Content starts

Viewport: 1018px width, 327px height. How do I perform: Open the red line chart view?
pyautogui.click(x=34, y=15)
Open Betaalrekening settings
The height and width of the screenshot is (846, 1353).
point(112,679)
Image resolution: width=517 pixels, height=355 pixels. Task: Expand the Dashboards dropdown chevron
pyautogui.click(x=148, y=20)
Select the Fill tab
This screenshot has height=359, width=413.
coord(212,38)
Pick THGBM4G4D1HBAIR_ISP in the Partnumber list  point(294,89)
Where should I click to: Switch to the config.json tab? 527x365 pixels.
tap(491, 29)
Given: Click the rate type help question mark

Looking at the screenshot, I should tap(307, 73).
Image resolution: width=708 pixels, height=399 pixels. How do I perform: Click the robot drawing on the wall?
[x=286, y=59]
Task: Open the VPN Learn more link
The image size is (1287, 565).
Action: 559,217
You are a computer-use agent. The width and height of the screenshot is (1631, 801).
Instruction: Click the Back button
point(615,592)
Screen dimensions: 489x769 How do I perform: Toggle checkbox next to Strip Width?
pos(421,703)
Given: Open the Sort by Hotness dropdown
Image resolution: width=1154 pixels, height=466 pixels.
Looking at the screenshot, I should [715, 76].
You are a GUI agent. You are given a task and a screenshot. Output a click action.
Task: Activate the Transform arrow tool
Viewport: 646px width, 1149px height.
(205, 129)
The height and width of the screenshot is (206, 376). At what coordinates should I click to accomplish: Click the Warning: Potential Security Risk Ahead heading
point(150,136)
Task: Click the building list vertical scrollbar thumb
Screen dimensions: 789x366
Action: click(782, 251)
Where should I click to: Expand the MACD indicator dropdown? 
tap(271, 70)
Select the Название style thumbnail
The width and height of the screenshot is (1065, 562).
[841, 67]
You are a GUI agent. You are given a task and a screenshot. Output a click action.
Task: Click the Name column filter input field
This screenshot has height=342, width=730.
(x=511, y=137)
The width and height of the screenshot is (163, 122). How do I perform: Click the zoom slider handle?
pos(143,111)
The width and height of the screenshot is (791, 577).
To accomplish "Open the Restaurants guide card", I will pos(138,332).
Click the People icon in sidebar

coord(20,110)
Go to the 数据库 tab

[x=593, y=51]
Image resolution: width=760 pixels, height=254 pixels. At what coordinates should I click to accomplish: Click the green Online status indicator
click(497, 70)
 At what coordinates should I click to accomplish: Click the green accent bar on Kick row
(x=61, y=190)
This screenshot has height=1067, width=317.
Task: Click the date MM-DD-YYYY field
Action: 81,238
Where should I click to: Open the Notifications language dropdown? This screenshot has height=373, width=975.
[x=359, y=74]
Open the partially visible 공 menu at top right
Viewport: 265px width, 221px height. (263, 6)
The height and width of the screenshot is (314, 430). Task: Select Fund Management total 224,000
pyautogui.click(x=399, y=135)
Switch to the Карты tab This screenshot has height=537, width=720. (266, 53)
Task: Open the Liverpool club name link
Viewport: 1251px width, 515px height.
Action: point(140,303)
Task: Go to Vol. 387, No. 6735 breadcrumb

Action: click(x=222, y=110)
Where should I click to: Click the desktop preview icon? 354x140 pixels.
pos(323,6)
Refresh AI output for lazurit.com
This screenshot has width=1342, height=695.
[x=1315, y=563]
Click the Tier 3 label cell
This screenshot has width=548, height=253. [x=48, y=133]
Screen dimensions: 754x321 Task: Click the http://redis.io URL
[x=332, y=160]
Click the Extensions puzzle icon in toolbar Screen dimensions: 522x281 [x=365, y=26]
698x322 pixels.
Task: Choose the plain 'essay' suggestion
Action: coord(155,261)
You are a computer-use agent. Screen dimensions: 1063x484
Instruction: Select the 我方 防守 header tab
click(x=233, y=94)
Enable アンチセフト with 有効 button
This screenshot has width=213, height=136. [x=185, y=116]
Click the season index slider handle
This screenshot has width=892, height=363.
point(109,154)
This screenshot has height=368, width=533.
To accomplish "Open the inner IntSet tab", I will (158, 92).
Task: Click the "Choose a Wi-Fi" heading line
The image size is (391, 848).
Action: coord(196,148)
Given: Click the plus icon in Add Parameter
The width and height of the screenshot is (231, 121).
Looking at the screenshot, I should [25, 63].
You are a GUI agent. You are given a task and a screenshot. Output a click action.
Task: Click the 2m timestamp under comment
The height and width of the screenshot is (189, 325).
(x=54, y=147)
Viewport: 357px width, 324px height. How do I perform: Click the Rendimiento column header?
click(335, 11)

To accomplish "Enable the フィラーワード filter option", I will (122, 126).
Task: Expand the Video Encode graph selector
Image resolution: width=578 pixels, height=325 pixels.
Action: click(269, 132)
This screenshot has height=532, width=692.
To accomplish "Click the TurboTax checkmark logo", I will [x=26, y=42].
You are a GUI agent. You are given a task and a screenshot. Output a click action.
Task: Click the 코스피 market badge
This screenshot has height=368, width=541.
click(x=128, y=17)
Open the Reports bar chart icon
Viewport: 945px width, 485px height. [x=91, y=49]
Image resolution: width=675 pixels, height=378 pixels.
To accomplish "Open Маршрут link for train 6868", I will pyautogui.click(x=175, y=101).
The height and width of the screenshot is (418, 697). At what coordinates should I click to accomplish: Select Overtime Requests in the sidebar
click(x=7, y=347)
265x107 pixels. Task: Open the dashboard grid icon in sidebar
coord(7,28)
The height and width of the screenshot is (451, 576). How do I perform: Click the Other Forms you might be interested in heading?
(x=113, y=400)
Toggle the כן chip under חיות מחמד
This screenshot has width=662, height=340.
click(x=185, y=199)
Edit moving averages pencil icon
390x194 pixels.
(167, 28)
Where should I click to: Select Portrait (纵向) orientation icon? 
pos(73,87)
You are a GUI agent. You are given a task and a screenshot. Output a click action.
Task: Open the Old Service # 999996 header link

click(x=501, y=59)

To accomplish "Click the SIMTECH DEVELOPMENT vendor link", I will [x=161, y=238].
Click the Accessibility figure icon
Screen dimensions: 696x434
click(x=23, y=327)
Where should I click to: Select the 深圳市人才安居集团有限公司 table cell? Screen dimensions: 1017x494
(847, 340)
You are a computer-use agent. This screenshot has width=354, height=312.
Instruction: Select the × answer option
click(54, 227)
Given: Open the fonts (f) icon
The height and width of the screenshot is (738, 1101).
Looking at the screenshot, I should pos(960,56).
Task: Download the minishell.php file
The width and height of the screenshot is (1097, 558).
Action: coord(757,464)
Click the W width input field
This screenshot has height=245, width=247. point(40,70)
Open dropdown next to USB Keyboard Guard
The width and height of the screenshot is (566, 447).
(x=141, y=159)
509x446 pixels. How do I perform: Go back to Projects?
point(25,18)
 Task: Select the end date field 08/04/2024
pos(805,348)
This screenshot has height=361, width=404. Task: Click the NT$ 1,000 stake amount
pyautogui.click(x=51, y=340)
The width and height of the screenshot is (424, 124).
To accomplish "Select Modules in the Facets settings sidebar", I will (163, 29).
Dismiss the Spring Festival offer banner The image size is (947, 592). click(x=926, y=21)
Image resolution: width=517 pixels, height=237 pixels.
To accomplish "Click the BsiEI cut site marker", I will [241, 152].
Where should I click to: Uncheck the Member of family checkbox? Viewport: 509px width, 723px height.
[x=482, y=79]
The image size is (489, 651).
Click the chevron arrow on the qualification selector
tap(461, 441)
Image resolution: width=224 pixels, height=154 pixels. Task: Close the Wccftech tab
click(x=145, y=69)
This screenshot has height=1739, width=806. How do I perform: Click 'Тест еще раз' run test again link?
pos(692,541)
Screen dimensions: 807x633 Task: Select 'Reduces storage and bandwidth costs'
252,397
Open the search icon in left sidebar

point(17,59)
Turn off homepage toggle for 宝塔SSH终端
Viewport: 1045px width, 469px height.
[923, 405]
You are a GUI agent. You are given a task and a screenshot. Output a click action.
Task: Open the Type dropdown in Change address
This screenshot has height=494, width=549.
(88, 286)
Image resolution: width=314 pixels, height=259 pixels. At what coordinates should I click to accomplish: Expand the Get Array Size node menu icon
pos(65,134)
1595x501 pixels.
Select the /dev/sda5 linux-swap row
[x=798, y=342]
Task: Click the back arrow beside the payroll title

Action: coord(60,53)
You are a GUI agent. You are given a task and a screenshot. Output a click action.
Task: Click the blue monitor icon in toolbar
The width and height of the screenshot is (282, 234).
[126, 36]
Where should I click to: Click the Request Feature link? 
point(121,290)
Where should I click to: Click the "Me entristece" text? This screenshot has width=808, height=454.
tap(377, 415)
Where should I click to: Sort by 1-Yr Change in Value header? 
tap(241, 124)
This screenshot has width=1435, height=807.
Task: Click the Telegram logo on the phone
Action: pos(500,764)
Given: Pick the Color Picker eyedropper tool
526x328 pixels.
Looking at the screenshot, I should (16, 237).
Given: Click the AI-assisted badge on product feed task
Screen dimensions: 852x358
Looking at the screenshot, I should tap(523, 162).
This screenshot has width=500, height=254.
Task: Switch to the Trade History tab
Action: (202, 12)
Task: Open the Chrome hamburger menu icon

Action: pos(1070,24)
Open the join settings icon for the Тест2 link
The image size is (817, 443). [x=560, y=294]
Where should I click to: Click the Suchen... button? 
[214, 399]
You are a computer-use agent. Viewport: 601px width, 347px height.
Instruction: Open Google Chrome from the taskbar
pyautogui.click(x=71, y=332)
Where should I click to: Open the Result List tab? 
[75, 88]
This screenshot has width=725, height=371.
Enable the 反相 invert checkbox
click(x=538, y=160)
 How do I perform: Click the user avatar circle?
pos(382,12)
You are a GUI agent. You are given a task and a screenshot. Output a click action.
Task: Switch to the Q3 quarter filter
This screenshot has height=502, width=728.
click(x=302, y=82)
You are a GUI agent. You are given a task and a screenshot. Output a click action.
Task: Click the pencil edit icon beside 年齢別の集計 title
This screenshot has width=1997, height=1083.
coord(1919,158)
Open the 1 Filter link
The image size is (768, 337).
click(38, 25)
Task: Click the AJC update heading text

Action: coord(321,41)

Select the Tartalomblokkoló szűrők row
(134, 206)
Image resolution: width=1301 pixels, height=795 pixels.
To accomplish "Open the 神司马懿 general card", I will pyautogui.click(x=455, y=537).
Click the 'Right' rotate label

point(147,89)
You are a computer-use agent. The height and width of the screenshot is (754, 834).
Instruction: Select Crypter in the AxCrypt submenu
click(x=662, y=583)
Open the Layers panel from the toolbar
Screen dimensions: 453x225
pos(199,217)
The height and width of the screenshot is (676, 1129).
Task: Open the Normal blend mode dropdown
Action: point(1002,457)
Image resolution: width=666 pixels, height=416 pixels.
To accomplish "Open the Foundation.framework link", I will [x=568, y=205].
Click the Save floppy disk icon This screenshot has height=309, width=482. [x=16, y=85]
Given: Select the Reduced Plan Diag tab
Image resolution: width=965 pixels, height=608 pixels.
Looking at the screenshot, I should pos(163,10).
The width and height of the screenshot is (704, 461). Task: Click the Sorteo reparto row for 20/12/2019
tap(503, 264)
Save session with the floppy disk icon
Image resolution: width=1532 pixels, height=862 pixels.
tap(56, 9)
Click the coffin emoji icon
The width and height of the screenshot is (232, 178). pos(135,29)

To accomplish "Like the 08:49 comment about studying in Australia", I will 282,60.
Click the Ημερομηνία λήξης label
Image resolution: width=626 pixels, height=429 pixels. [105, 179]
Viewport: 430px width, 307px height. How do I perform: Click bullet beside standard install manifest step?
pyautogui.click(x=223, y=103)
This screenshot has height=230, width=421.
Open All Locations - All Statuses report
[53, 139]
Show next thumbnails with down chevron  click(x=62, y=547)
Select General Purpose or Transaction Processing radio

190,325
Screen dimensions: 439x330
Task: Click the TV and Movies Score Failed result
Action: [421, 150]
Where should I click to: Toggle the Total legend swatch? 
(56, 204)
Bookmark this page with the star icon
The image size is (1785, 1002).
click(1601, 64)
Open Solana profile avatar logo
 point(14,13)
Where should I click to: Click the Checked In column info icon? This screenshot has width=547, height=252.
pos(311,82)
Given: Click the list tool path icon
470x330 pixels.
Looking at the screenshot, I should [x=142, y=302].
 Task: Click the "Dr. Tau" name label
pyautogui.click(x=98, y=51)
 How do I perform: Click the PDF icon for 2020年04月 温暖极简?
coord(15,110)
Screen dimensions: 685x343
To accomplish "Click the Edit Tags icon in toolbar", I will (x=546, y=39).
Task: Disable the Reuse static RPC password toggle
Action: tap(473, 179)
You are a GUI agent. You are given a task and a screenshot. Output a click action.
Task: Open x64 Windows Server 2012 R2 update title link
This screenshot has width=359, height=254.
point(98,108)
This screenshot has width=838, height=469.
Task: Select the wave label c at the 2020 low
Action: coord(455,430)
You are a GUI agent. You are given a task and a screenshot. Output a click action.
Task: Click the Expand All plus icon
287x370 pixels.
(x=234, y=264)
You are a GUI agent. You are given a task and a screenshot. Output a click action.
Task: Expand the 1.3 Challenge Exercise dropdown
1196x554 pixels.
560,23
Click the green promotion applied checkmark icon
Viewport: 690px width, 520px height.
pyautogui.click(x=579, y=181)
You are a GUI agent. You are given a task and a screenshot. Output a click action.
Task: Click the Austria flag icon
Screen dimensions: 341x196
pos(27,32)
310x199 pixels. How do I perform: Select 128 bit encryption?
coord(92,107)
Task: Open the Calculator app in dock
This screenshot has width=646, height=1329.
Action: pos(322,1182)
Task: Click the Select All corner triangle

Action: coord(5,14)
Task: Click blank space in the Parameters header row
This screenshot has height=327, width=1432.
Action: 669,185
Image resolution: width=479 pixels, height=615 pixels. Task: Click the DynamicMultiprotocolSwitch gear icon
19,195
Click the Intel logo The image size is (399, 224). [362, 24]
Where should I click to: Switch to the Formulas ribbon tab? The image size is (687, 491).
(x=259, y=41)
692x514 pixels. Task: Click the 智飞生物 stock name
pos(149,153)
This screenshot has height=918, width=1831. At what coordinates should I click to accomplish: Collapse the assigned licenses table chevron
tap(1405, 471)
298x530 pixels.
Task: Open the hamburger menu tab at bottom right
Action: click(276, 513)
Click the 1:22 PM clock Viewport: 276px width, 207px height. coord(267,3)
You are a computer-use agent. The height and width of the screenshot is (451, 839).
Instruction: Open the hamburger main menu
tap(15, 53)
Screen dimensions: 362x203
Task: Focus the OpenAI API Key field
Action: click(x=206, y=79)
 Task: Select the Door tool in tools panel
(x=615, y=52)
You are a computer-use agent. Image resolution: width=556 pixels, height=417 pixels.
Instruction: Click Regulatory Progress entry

Content ends

What to do:
Reproduce each line from the listing above that includes the word "badge".

Written response:
Task: Click the 코스피 market badge
Given: Click the AI-assisted badge on product feed task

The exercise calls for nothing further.